Hello RHUers! I posted a picture the other day under the name "Slave to the Bullseye," but I think that for my first official entry I should pick out a nicer nickname. We'll go with SLAVETHISWAY after a certain pop icon's LGBTQ hit, but also because I work at Bullseye and just like Lady Gaga, I hate Bullseye.
Last night, the city got hit with a pretty frightening and damaging storm armed with hail and wind. A few Tornadoes touched down and destroyed a small bit of the area as well and you would think a weather emergency could be enough for humanity to take a break from living up to the reason this website was created, but nope! To no one's surprise, the custys marched through the red sliding Bullseye doors one by one, oblivious to the situation at hand, and ready to annoy the living shit out of every single employee they came in contact with.

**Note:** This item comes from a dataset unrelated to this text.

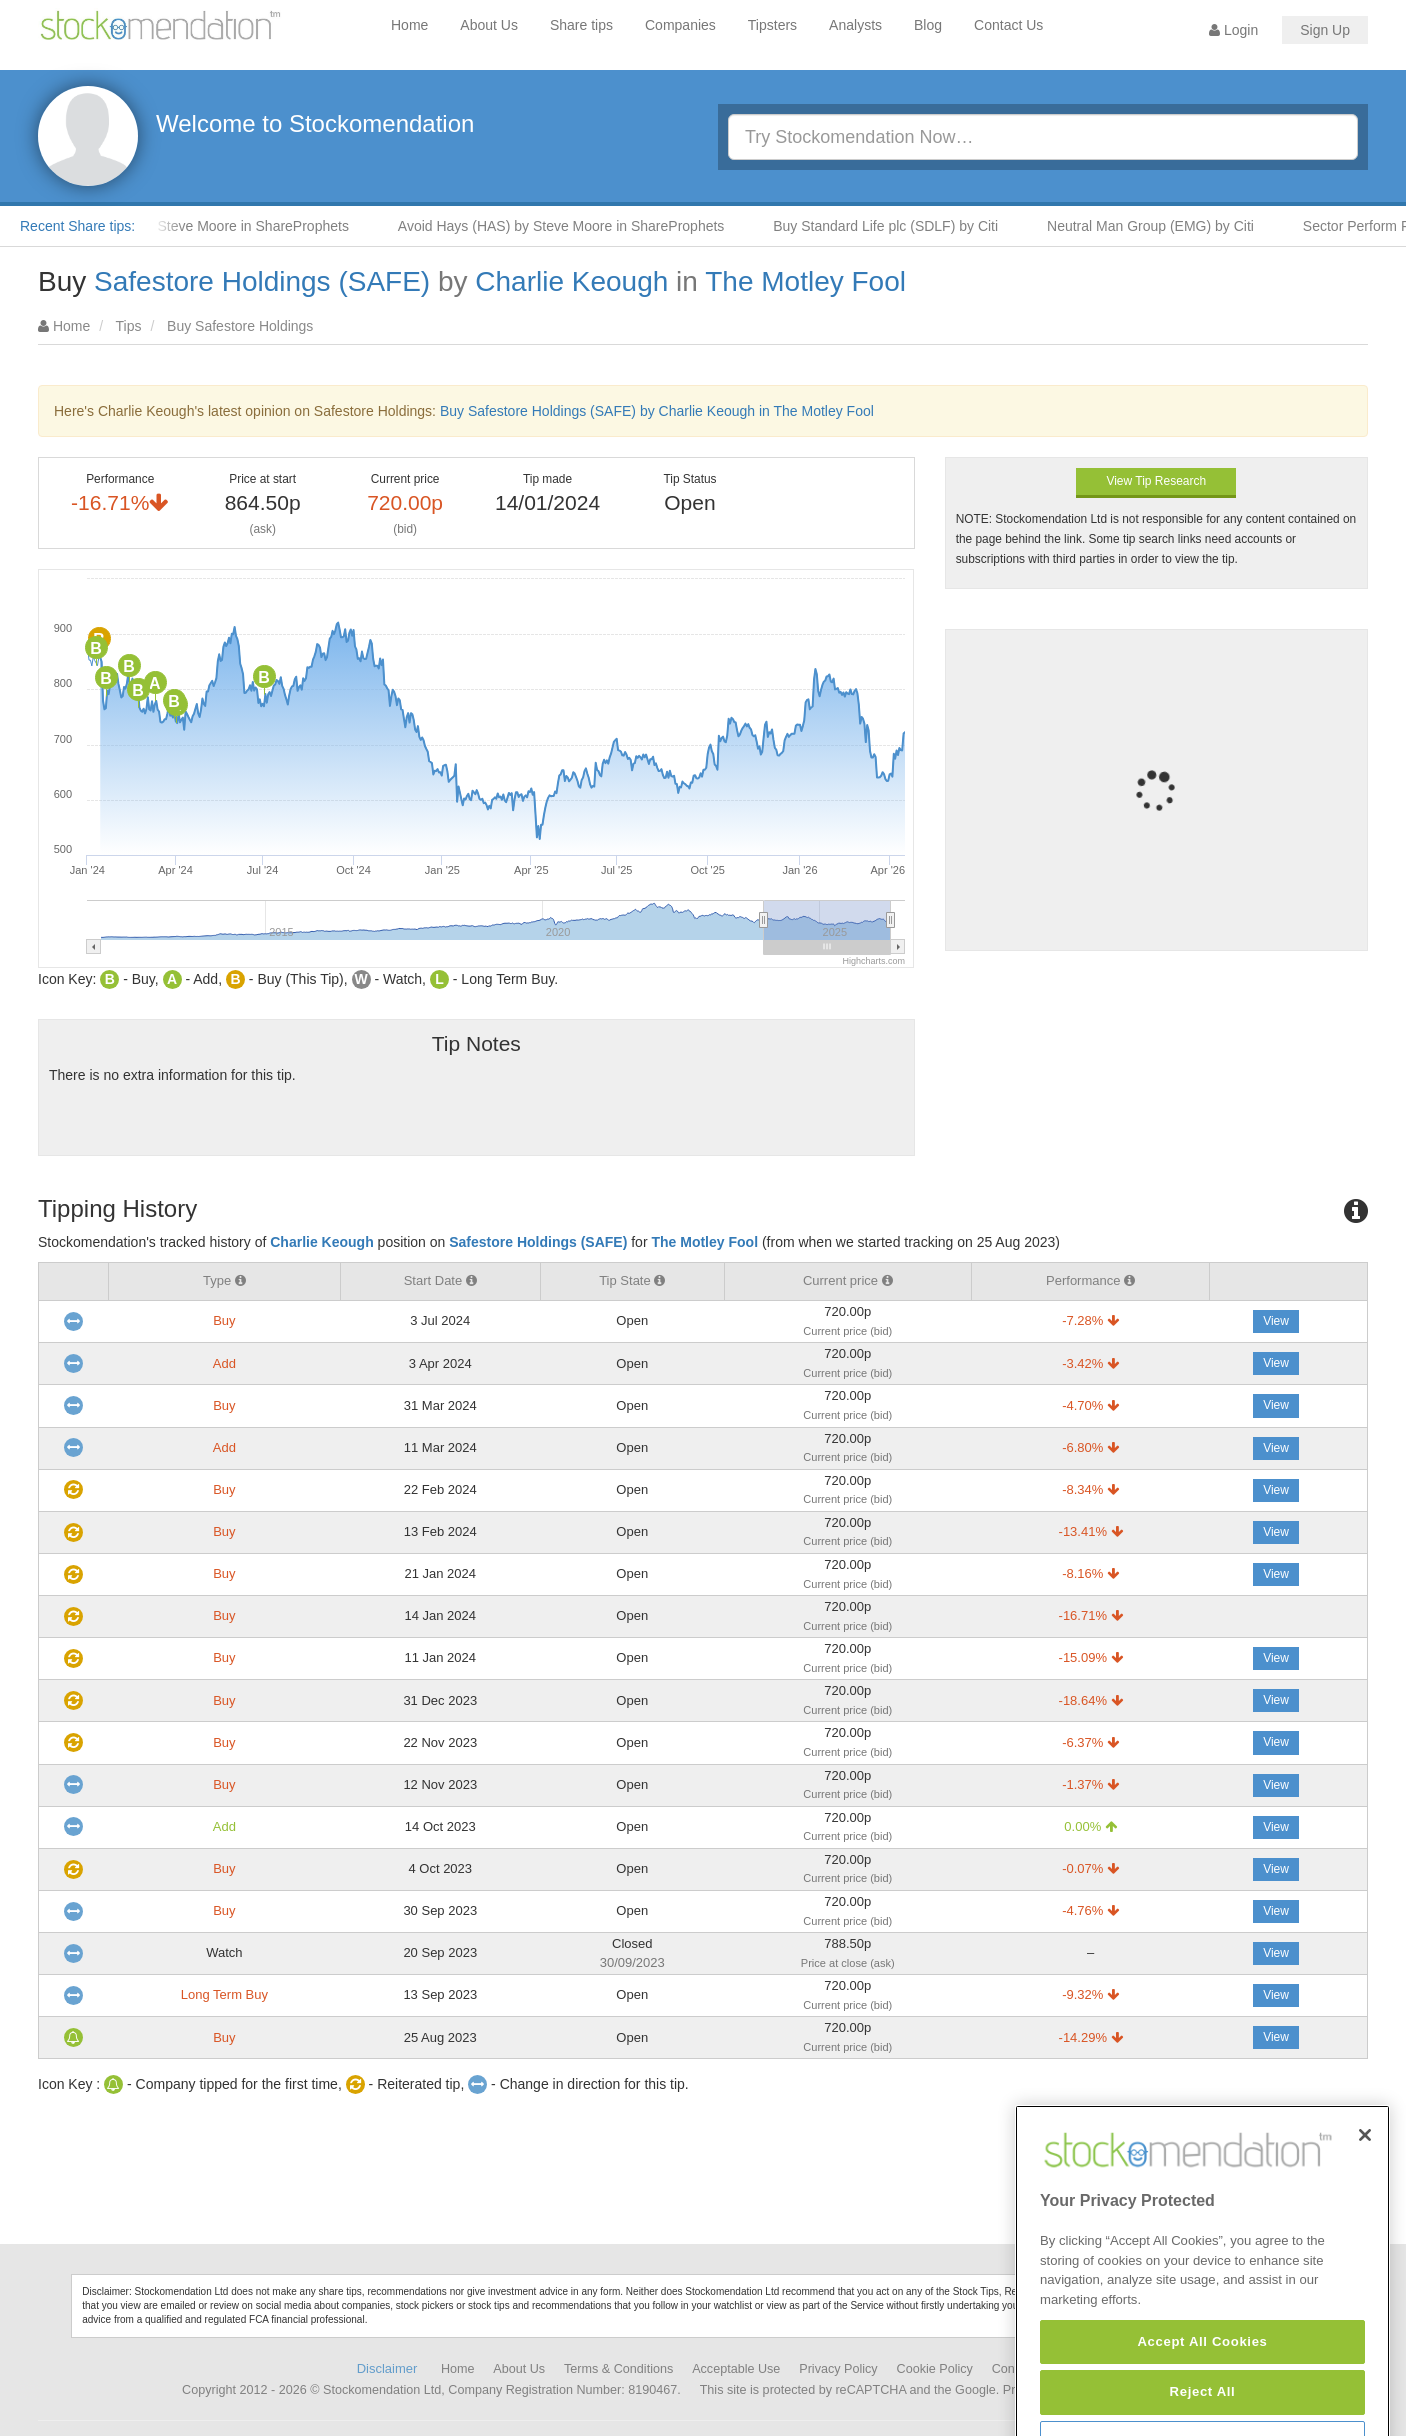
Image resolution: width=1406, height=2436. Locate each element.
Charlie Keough (571, 281)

Once the storm hit, our store suddenly became the Titanic. All of the sudden, water starts pouring in from several parts of the roof, we all start scrambling to find buckets to place underneath the drips, and I run soaking wet through the store screaming "JACK...JACK WHERE ARE YOU??!" (not really, but it would have been awesome!) Twenty minutes pass and we literally have over 30 buckets throughout the store, with 15 in my poor suffering Electronics department alone. I think that if the year was 1995 and Garbage was looking for locations to shoot their music video for "I'm Only Happy When It Rains," they would have chosen our store for some performance pieces, but I'm digressing.
Anyway, one aisle in my department got so infested with beautiful blue buckets that we
had to rope off a portion of it with caution tape. I had bets that it would take no longer than ten minutes for a custy to demand to speak to the manager about it. It took quite a bit longer than that, but one Logic-lost custy eventually decided that she would complain to a co-worker of mine, stating "IT'S NOT EVEN RAINING ANYMORE, WHY DO YOU HAVE THESE BUCKETS HERE AND WHY CAN'T I GET THROUGH?" She could have easily gone down one aisle and out the other and still could have been able to enter the aisle that was roped off and have access to 95% of the merchandise. My co-worker explained that the roof was leaking in several parts of the store and her response was a short "WELL IT CAN'T BE LEAKING NOW. THE STORM IS OVER."
On top of Logic-Lost Custy #1, two others followed through moments later. This time, they were armed with shopping carts. They would walk right up to the caution tape and stare out into the distance of the store with a shock in awe face as if they were standing at the end of a beach and trying to see another continent. These Ridiculously-Stupid people had lost so much of their brain cells that they had no idea how to go around the caution tape! They were waiting for Moses to part the seas because for all they knew this storm could be the Rapture, but even if Moses did show up, I think he'd knock them upside the head with his cane and tell them to go around through the next couple of aisles.
Oh, but it's not over! I think our golf ball sized hail must have hit a shitload of people in the skull because everybody seemed to have lost their god damn minds. Earlier in the night, just as we were scrambling throughout the store to find buckets, two customers would follow me around the store asking questions about a GPS they were looking at. They would ask me what it looked like, what it does, what features were on it, if the prices would go down, how many we had, and the obnoxious questions about every single aspect of this item continued on for about five minutes. They were completely lost on the fact that I was running around trying to keep Bullseye from sinking into the Atlantic Ocean (or something) and they ended their conversation with "Oh, we aren't going to buy anything today. We're just looking and wasting time until the storm starts. Why are all of these buckets everywhere? When did that happen? Is there a leak?" Seven buckets had been placed by me, while I was talking to them, before they acknowledged them.
TWO MORE! IT'S NOT OVER! My mind suddenly pressed play on Lady Gaga's "Dance In The Dark" and played the line where she goes "MAKE IT STOOOOOOOOOOOOP" on repeat. Two people came in at 10:00PM. We close at 10:00PM. One person wanted to return something and threw a holy fit because our Guest Services department was closed and went up to five employees shaking an item in their face asking "CAN YOU RETURN THIS FOR ME???" Eventually, someone did it on a normal checkout register so she would leave. Another family came in right after her at 10:01PM and spent forever trying to find a case for their iPod.
One more? There was a leak right above my cameras. They were dripping ON THE CAMERAS. A custy was looking at the cameras and asked me why she was getting rained on.
Maybe it was the hail, maybe they all got picked up my the tornado and in the process of
spinning 'round and 'round (like a record, baby) their brains got scrambled, or maybe they were all Born This Way. Whichever route you believe - they all made for a frustrating, but interesting night.